1. The problem statement, all variables and given/known data
For example

cosh(x) = 1+x2/2!+x4/4!+x6/6!+....

2. Relevant equations

3. The attempt at a solution
So plugging in x=0 you get that coshx = 1 at the origin. The approximate graph for the coshx function up to the second order looks like a 1+x2/2! graph, but what about graphing coshx to the term afterwards? and so on.

2. Jan 26, 2017

### Vitani11

Also, what about its negative values? What about the point where cosh slope changes direction? Etc.

3. Jan 26, 2017

### Staff: Mentor

The more terms you use in the Taylor series (really, what you have is the Maclaurin series), the closer your Taylor/Maclaurin polynomial will approximate the graph of y = cosh(x).

4. Jan 26, 2017

### Staff: Mentor

The graph of this function has a sort of parabola shape, opening upward. The slope changes direction at x = 0, the low point on the graph.

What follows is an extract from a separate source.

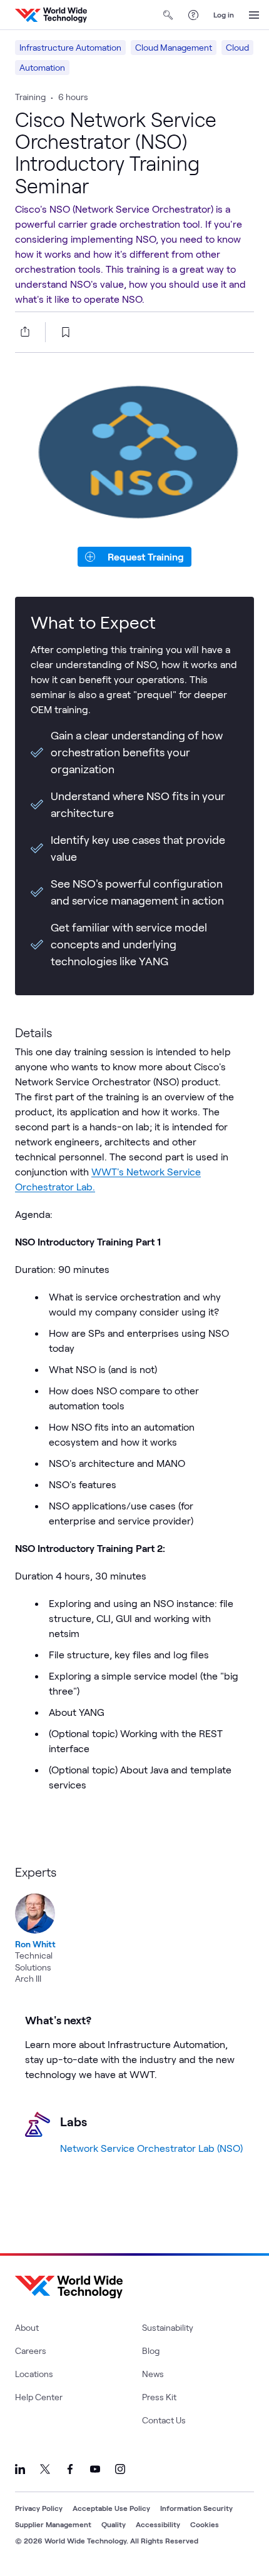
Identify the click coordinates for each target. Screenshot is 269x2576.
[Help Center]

Due to the fact that there are only even-degree terms in the Maclaurin series, the graph is symmetric about the y-axis. IOW cosh(-x) = cosh(x), for all real x.

5. Jan 26, 2017

### Ray Vickson

I suggest you answer your question yourself, by trying different numbers of terms and comparing the results with the exact graphs.

However, no finite number of terms can give the correct behavior for $\cosh(x)$ when $|x|$ is very large; can you see why (theoretically)?